Saved data entries
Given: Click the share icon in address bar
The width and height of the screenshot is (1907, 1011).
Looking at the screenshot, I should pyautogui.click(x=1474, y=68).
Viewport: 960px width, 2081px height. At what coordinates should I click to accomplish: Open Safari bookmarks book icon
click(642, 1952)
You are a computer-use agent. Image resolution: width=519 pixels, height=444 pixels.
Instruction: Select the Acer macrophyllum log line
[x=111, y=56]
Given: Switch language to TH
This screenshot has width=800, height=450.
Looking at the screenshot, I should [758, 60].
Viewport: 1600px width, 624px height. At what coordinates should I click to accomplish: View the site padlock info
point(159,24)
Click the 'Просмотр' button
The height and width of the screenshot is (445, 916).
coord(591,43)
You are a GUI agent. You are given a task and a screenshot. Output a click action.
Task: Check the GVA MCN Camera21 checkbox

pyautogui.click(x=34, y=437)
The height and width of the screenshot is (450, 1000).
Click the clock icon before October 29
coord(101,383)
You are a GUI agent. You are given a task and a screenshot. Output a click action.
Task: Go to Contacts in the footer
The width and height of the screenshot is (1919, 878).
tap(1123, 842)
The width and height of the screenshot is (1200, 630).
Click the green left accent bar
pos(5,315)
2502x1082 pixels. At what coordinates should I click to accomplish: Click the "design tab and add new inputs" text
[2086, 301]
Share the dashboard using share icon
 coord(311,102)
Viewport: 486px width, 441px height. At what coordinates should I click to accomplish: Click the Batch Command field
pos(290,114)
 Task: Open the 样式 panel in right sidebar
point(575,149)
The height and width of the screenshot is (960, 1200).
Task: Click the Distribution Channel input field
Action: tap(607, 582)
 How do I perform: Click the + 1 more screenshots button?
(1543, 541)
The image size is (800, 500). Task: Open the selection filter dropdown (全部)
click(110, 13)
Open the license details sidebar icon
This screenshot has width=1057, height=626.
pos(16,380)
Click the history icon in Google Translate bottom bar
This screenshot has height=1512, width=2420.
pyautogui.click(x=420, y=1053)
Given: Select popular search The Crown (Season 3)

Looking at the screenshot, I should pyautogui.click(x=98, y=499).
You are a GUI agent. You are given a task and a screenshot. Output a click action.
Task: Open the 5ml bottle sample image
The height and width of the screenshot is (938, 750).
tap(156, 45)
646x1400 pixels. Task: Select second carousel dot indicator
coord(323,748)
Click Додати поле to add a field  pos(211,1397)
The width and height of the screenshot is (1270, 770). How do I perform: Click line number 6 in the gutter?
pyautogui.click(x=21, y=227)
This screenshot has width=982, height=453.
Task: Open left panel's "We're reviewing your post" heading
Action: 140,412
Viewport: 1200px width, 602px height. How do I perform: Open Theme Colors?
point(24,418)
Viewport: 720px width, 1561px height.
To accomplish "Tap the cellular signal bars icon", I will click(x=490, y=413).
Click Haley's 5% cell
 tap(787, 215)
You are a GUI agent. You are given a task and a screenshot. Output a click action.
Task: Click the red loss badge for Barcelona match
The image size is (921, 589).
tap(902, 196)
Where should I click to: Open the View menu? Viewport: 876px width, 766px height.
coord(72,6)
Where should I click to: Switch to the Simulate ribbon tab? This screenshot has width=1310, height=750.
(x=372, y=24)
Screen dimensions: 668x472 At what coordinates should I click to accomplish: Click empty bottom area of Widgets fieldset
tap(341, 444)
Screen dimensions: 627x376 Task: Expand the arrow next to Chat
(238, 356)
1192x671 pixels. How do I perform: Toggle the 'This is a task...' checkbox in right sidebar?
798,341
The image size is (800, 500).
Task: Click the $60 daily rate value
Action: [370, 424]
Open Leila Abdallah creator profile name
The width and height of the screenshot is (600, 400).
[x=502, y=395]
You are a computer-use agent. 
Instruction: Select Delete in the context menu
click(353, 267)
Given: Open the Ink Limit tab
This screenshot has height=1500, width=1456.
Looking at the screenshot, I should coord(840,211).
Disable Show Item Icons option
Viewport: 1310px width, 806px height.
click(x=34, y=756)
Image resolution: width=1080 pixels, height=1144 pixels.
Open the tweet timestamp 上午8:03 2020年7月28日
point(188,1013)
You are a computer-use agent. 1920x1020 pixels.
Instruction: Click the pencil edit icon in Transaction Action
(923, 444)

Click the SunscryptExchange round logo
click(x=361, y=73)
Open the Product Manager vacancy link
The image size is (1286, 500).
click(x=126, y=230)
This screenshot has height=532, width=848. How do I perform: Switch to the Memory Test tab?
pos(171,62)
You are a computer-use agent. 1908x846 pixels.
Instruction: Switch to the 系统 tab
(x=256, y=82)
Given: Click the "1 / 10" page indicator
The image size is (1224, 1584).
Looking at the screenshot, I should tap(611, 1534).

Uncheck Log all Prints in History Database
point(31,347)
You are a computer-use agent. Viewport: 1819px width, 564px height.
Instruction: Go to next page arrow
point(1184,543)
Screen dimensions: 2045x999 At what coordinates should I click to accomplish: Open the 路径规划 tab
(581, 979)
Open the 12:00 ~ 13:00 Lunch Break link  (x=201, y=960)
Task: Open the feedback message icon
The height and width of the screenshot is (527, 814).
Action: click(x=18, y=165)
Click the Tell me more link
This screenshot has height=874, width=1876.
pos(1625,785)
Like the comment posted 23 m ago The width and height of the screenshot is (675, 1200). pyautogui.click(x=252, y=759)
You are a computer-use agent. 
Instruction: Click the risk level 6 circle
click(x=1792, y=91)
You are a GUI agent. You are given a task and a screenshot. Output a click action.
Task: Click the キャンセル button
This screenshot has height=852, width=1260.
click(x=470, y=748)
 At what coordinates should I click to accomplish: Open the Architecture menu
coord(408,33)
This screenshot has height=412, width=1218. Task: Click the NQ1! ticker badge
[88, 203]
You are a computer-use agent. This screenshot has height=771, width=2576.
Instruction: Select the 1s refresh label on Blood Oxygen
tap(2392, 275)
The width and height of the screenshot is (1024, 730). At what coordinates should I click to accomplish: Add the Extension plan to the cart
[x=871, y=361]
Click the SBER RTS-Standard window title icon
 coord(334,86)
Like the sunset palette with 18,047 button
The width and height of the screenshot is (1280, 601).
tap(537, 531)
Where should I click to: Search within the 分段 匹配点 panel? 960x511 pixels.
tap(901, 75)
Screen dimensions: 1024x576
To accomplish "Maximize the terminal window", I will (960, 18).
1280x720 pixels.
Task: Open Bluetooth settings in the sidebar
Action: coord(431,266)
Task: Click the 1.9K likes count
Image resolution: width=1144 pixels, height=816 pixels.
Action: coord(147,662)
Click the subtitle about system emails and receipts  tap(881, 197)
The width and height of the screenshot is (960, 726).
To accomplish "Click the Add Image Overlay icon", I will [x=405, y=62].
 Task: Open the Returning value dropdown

- _What is required_
Collect every line above that contains the word "computer".

- _Expected answer_
You are a computer-use agent. Image resolution: width=519 pixels, height=444 pixels.
You are a computer-use agent. 
You are a computer-use agent. 1920x1020 pixels.
You are a computer-use agent. 1908x846 pixels.
You are a computer-use agent. Viewport: 1819px width, 564px height.
You are a computer-use agent. 
You are a computer-use agent. This screenshot has height=771, width=2576.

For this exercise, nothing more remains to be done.